__WORK TASK__:
Using the data below, restate exactly every line from the one with "Task: Click the 売買で1番お得な証券会社は？ banner" up to and including the one with "Task: Select the first carousel indicator dot". No picture belongs in it.

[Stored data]
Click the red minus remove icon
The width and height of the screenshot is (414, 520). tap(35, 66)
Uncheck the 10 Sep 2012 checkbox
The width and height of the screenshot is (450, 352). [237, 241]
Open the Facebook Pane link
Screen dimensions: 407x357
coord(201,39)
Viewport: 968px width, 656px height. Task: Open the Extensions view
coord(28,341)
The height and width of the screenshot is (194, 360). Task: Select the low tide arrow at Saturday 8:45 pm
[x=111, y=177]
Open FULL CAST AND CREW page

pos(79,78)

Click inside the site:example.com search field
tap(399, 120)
* * *
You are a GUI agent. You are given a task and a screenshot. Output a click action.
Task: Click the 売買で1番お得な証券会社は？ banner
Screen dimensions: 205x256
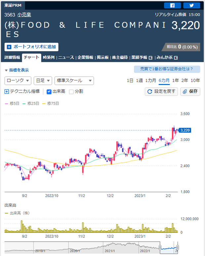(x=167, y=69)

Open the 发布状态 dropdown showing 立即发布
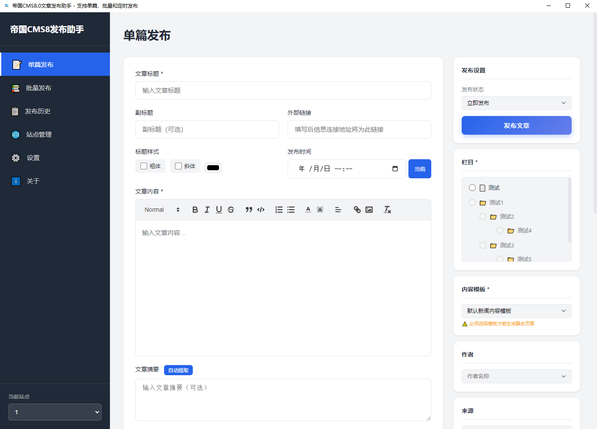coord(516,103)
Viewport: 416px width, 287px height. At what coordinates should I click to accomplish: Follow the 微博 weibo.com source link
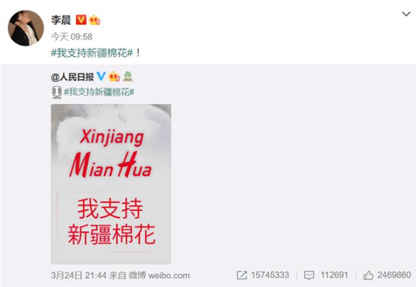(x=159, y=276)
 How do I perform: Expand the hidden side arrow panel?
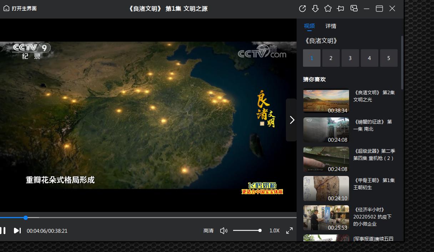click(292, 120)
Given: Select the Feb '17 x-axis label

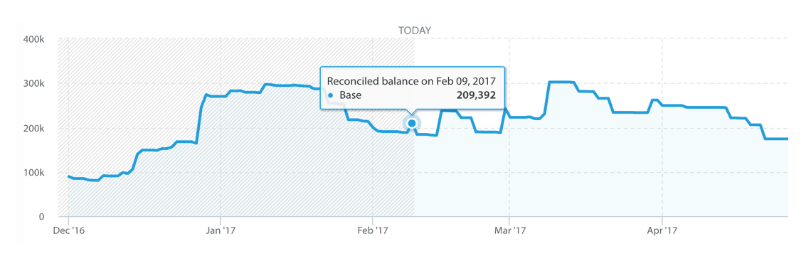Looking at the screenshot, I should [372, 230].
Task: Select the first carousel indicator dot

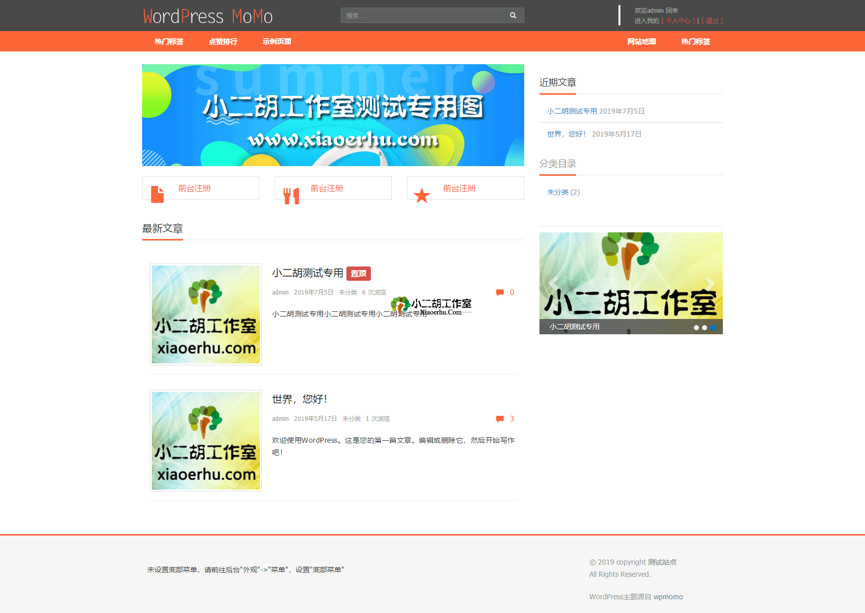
---
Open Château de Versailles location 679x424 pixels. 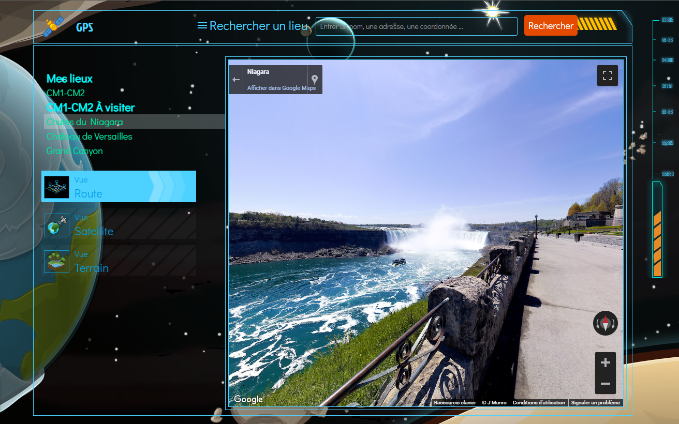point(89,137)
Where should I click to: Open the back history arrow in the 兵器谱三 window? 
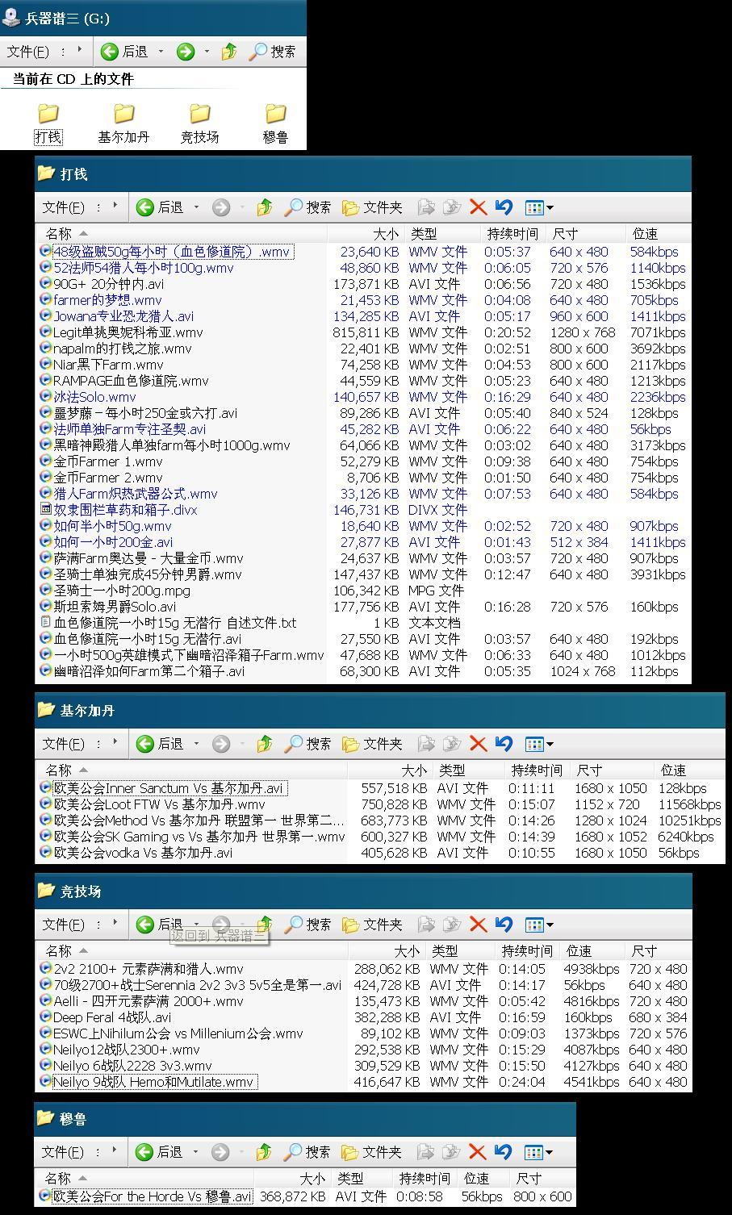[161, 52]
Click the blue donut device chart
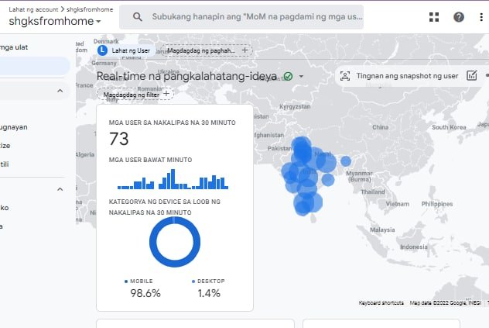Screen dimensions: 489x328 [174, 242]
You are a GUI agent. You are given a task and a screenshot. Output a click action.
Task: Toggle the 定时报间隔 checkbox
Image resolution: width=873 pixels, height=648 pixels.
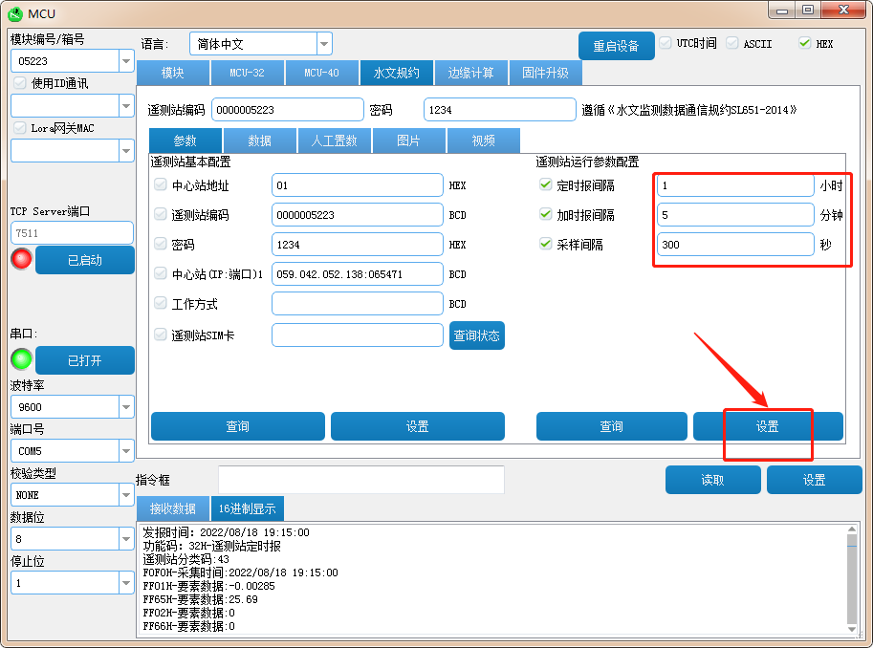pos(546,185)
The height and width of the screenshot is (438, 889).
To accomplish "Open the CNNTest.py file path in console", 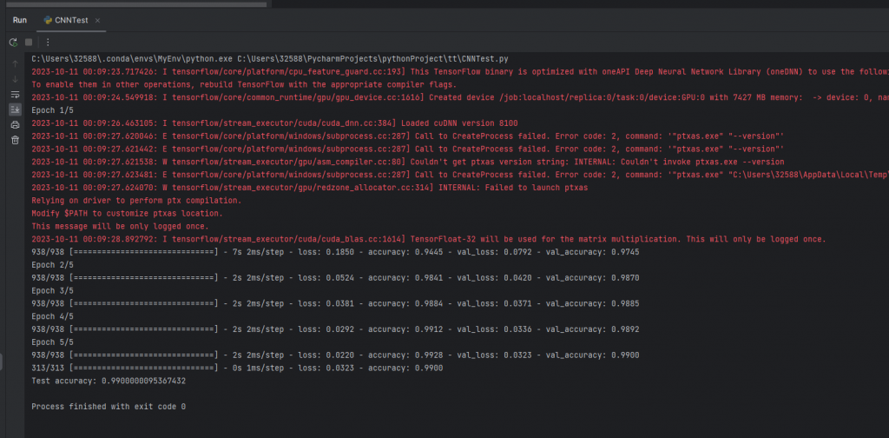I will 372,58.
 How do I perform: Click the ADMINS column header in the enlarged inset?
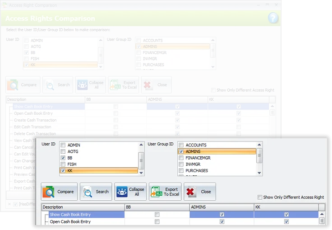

__OUTPUT OF THE TASK__:
Task: Click the 売買で1番お得な証券会社は？ banner
Screen dimensions: 205x256
(x=167, y=69)

Open the 发布状态 dropdown showing 立即发布
coord(516,103)
Viewport: 416px width, 287px height. At what coordinates should I click to accomplish: Follow the 微博 weibo.com source link
(x=159, y=276)
 How do I perform: Expand the hidden side arrow panel?
click(292, 120)
Given: Select the Feb '17 x-axis label

Looking at the screenshot, I should [372, 230].
Task: Select the first carousel indicator dot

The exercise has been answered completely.